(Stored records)
►

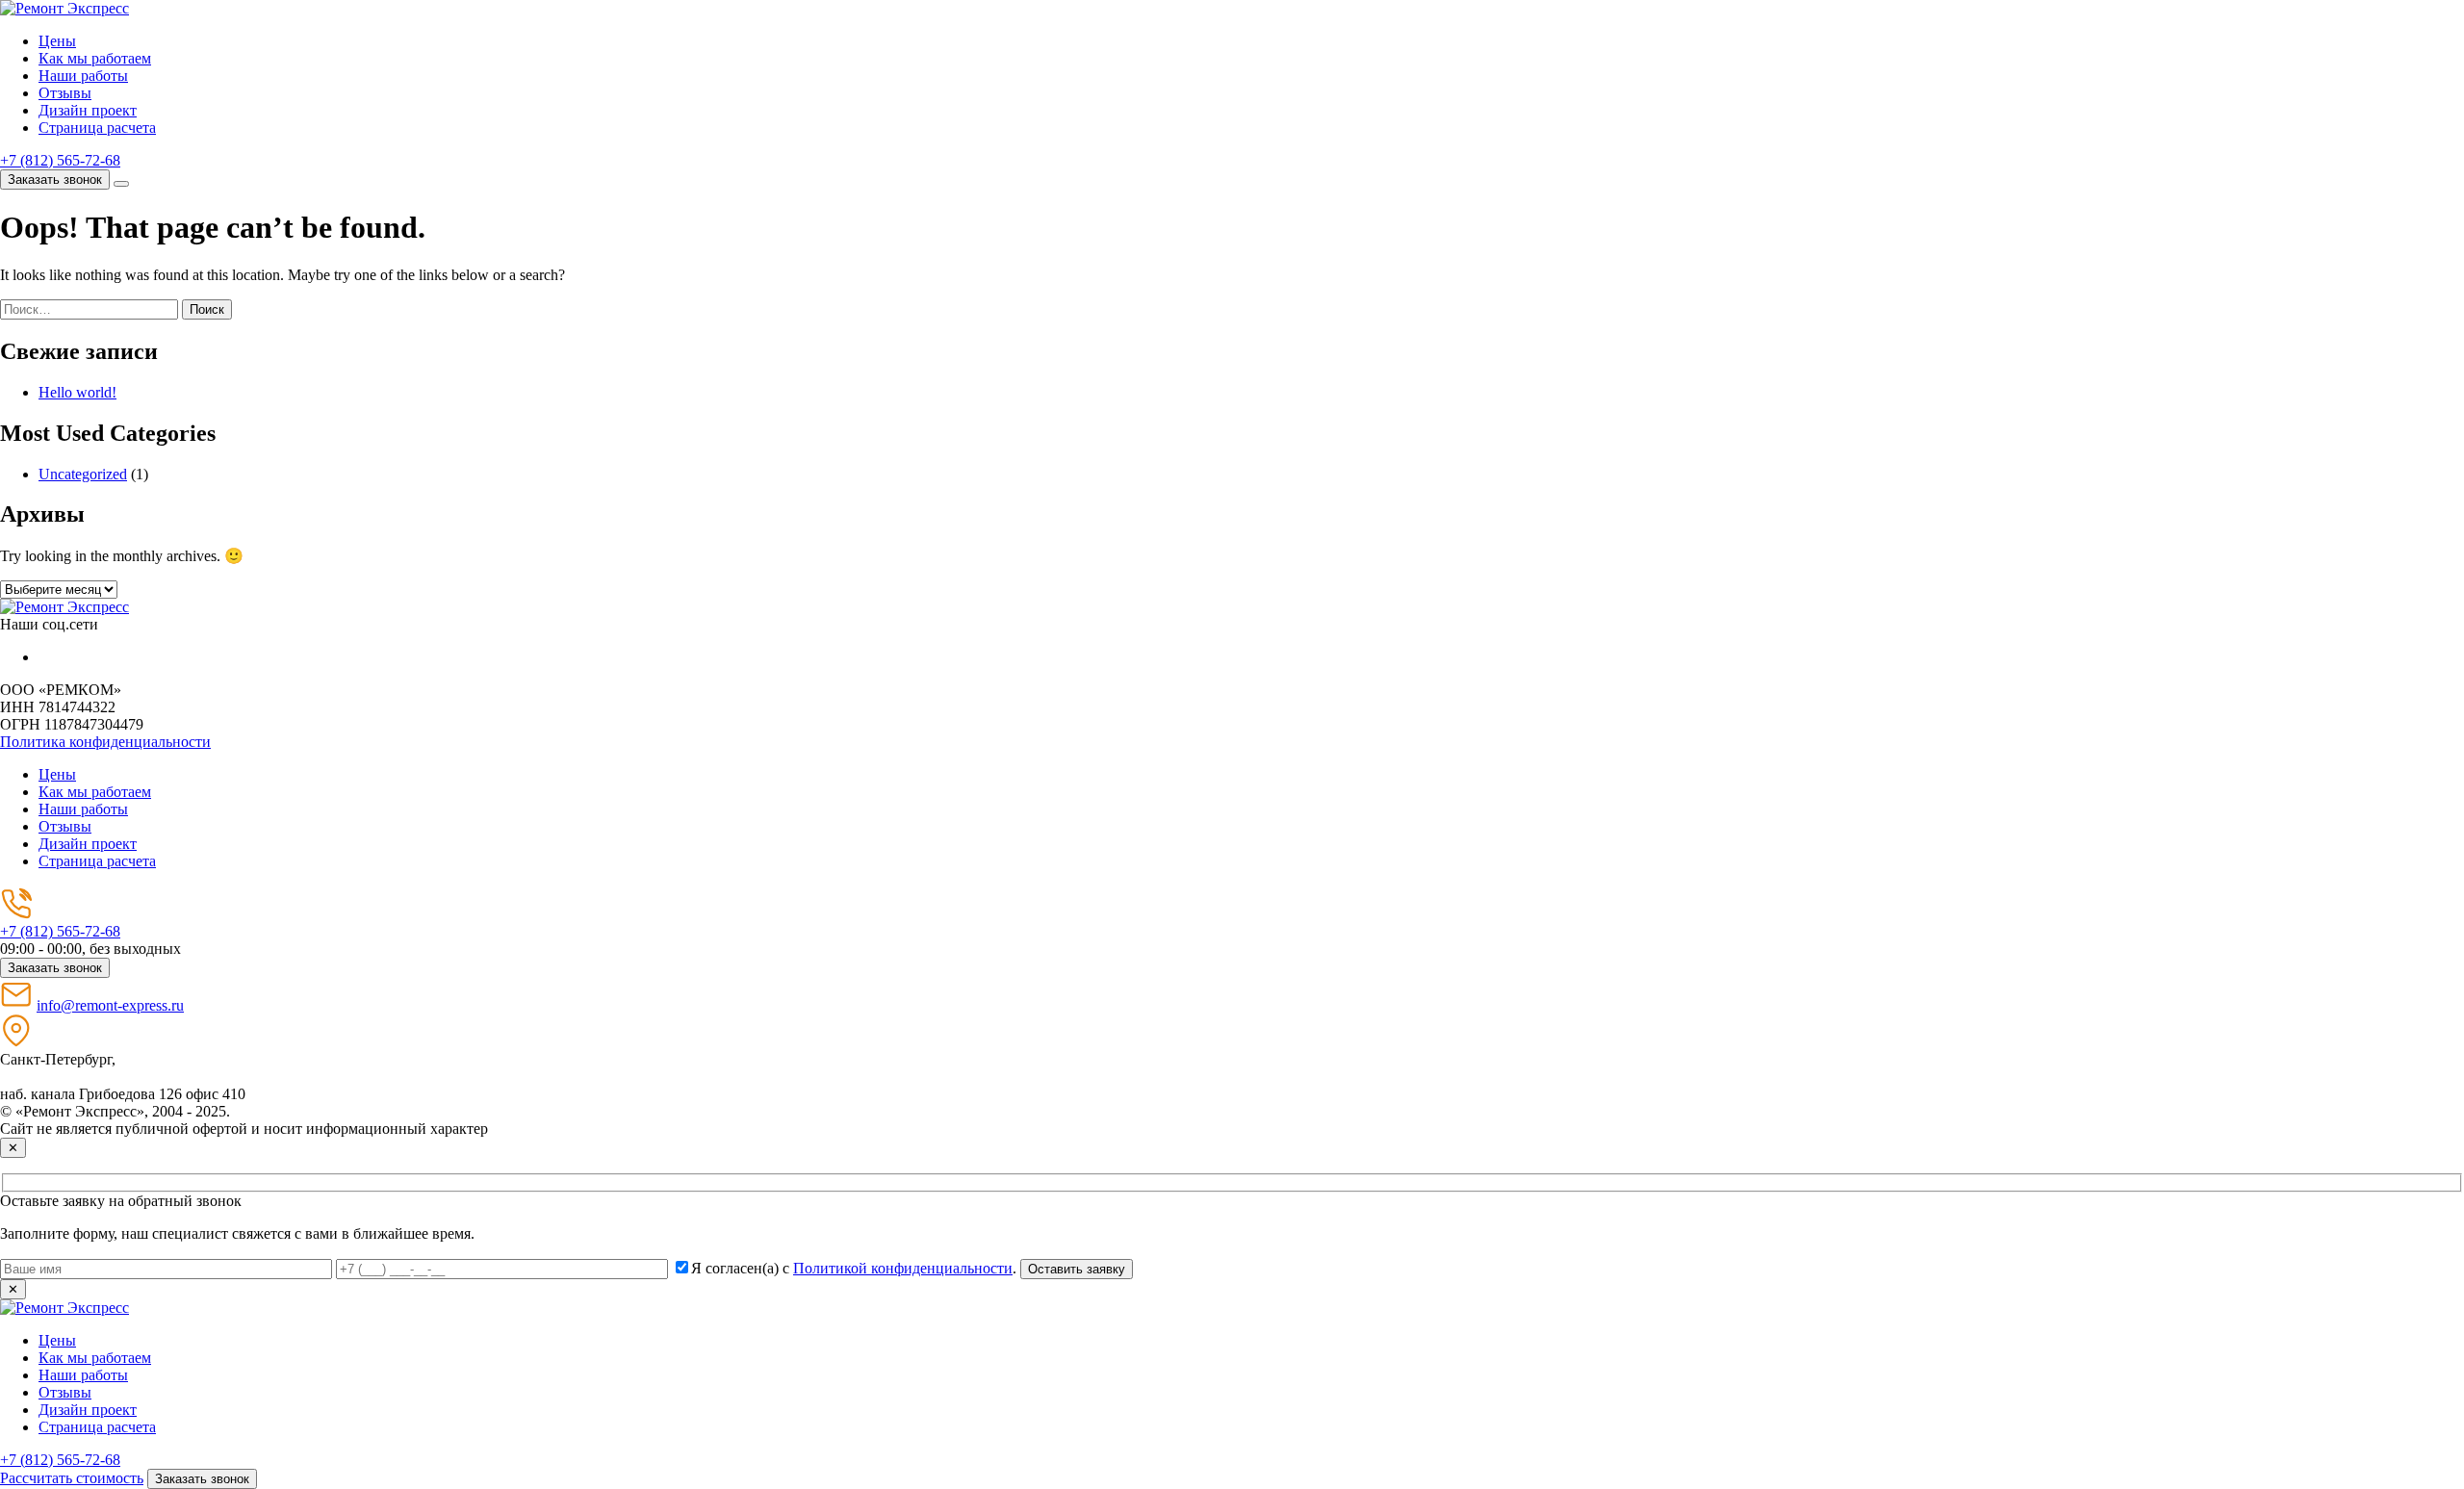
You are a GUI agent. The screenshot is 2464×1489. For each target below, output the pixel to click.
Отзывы (64, 93)
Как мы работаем (94, 58)
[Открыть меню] (121, 184)
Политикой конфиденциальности (903, 1268)
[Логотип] (64, 607)
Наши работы (83, 75)
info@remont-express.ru (110, 1005)
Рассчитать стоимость (71, 1478)
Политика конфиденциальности (105, 741)
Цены (57, 41)
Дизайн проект (87, 110)
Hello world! (77, 392)
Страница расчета (97, 127)
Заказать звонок (55, 179)
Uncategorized (82, 474)
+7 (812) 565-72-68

◄

**WHAT YOU WILL DO:** All the records above must be retyped exactly, except for their pictures.

**RESPONSE TO THIS EXERCISE:**
You are a GUI agent. The screenshot is 2464×1489. For each target below, output the pixel to click.
Отзывы (64, 93)
Как мы работаем (94, 58)
[Открыть меню] (121, 184)
Политикой конфиденциальности (903, 1268)
[Логотип] (64, 607)
Наши работы (83, 75)
info@remont-express.ru (110, 1005)
Рассчитать стоимость (71, 1478)
Политика конфиденциальности (105, 741)
Цены (57, 41)
Дизайн проект (87, 110)
Hello world! (77, 392)
Страница расчета (97, 127)
Заказать звонок (55, 179)
Uncategorized (82, 474)
+7 (812) 565-72-68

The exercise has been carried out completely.